The pre-med departments also developed a series of workbooks that lay out exactly what students need to learn and contain sample problems and references to the textbook for those who need more information about the topic.
Carmichael says that by agreeing to an overarching philosophy, individual faculty members gave up some autonomy in their classrooms for a common goal: to get students into medical school, and once there, to have them prepared to succeed.
It was especially important that Xavier adapt to changes in the MCAT that required students to excel in verbal reasoning as well as the traditional subject areas. Francis and Carmichael are particularly pleased about Xavier students' strong performance in verbal reasoning. "We feel that it's because our students receive such a well-rounded foundation," Francis says, noting the university's broad core curriculum requirements.
Carmichael attributes it to his requirements that students be well-read and conversant on topical issues. Thus the summer reading assignments.
On the Xavier pre-med program's Web site, <www.xupremed.com>, students view a timetable of tasks they need to complete in every phase of their undergraduate experience. The site also contains a link for parents, explaining to them what students should be doing during their summer vacations, although many pre-med students spend their summers conducting research around the country.
One of those students, Alanna Morris, a 2001 summa cum laude graduate from Atlanta, will enter Harvard Medical School in the fall with two summer research projects under her belt — one at Columbia and another at the University of California-San Francisco (UCSF).
"Xavier does a good job by giving you a starting point," Morris says. "They post a list of summer opportunities and it's up to the student to take it from there." But Carmichael offers students more than just the list. He posts the names of Xavier graduates who worked on the projects in previous summers, so the interested students can contact them.

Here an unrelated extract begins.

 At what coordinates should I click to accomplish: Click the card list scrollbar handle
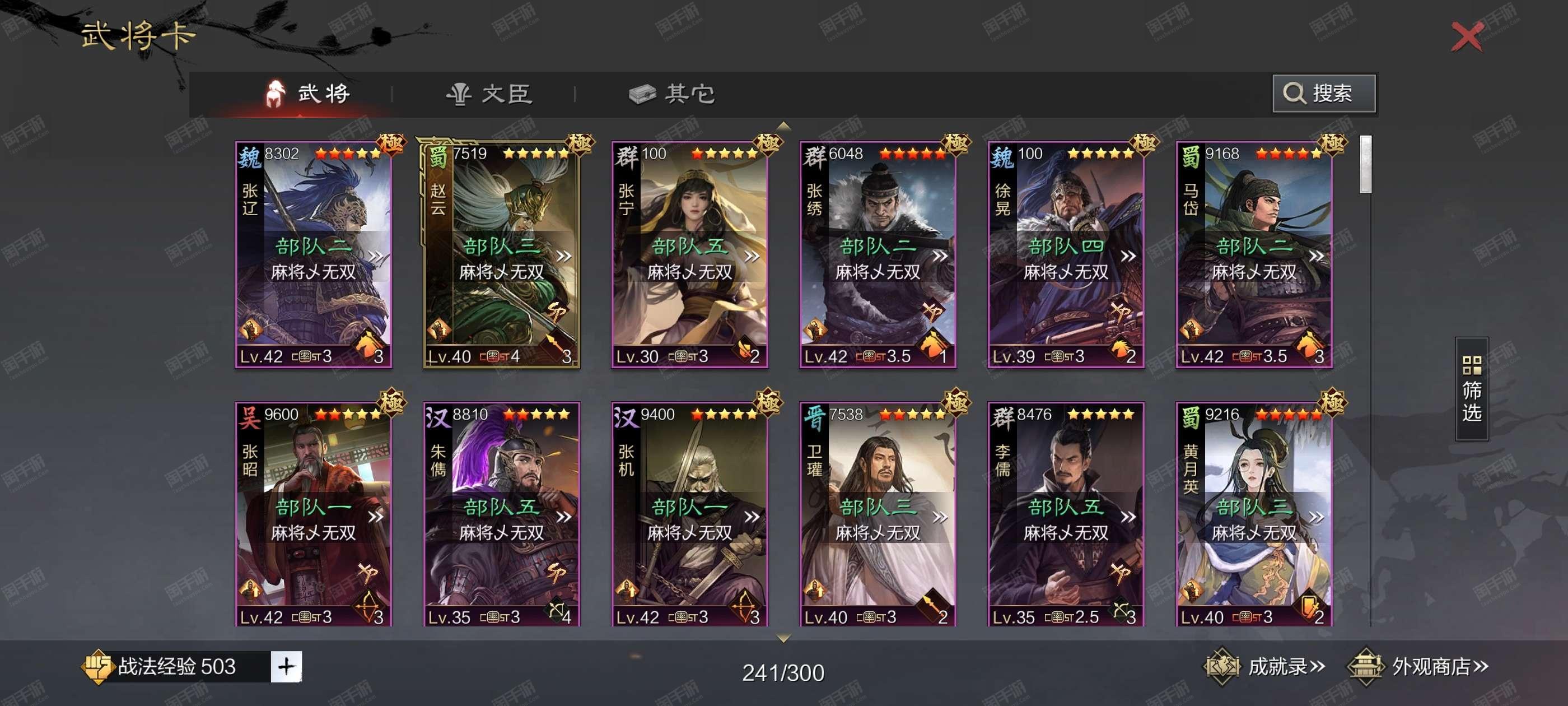(1365, 164)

In Morris' case, the Columbia project — measuring the amounts of elemental carbon in the New York City air — related to her academic minor, chemistry. The UCSF project — an effort to create a fusion protein — required her to use her biology major.
"I definitely think those experiences were helpful when I applied to medical school," she says. Although she chose Harvard, where she received a scholarship, Morris also was accepted by six other medical schools, including Columbia, Johns Hopkins and Stanford.

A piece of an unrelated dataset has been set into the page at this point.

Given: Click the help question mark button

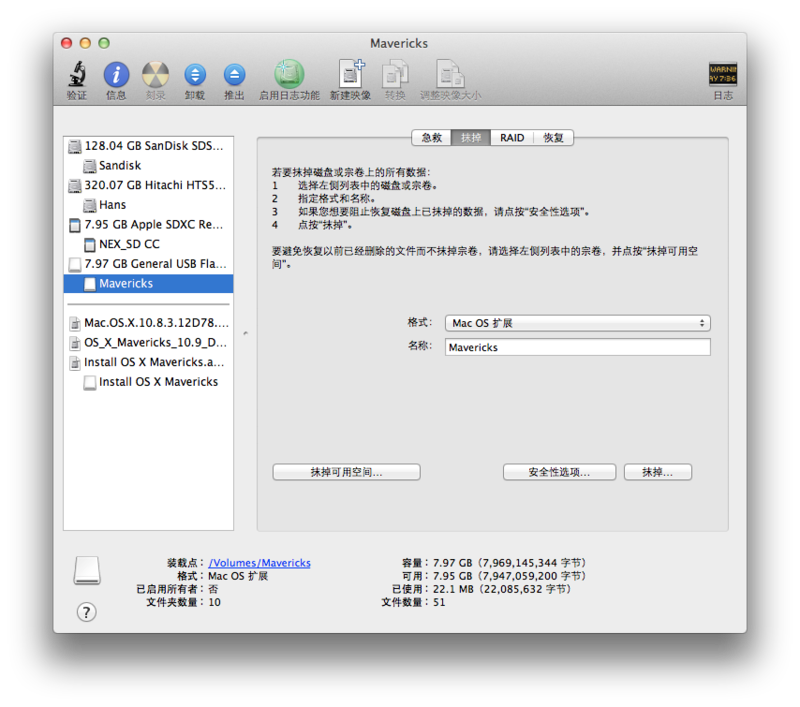Looking at the screenshot, I should pyautogui.click(x=87, y=612).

Amos, too, had an interest in research during his undergraduate years. That interest increased at Harvard, where Amos became a 1995-1996 Howard Hughes Medical Institute Research Scholar. He spent that year at the National Institutes of Health in Bethesda, Md., returning to Harvard to earn his medical degree in 1997. Two years later, Amos received the prestigious Society of University Surgeons Resident Research Award, which included a $30,000 grant.

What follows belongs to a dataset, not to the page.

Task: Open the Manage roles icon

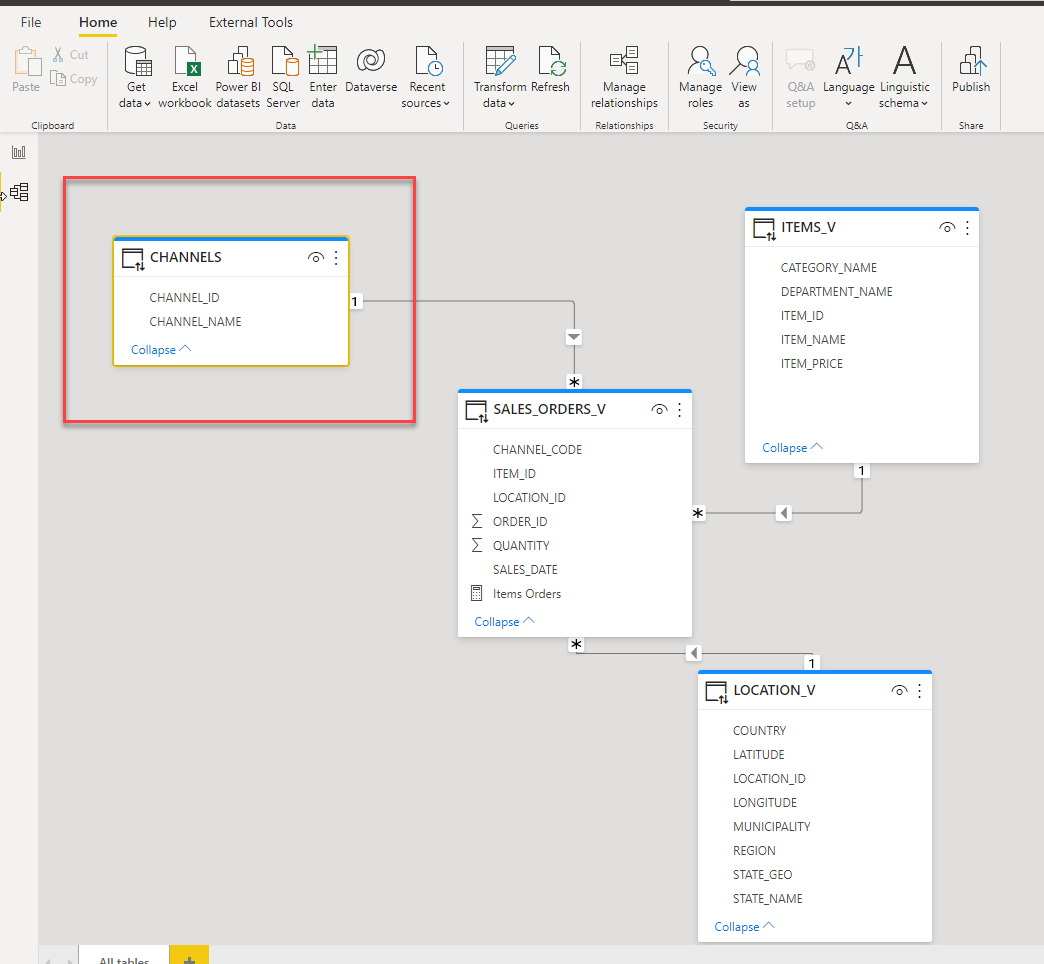Action: [x=700, y=63]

Like Morris, Amos credits Xavier's immersion tactics — offering a wealth of information and opportunities to its students — with helping him prepare for a career in medicine.
"But it's also more than that," Amos says. "They bring in people who prepare you for the ‘real' world of medicine, which includes a lot of things you can't get from books."
That is the part of the pre-med program that the university president is most proud of.
"We think our students leave here with more than an education in a particular discipline," Francis explains. "We think they leave here with an understanding about what they are going to face out there, what the real challenges are."
"I was a Black student from a rural town in Louisiana, and I hadn't seen much before I got to Xavier," Amos recalls. But armed with the self-
confidence he derived from Xavier's pre-med program, Amos says he was able to adapt when he arrived at the top medical school in the country. "It helped that I was also academically prepared."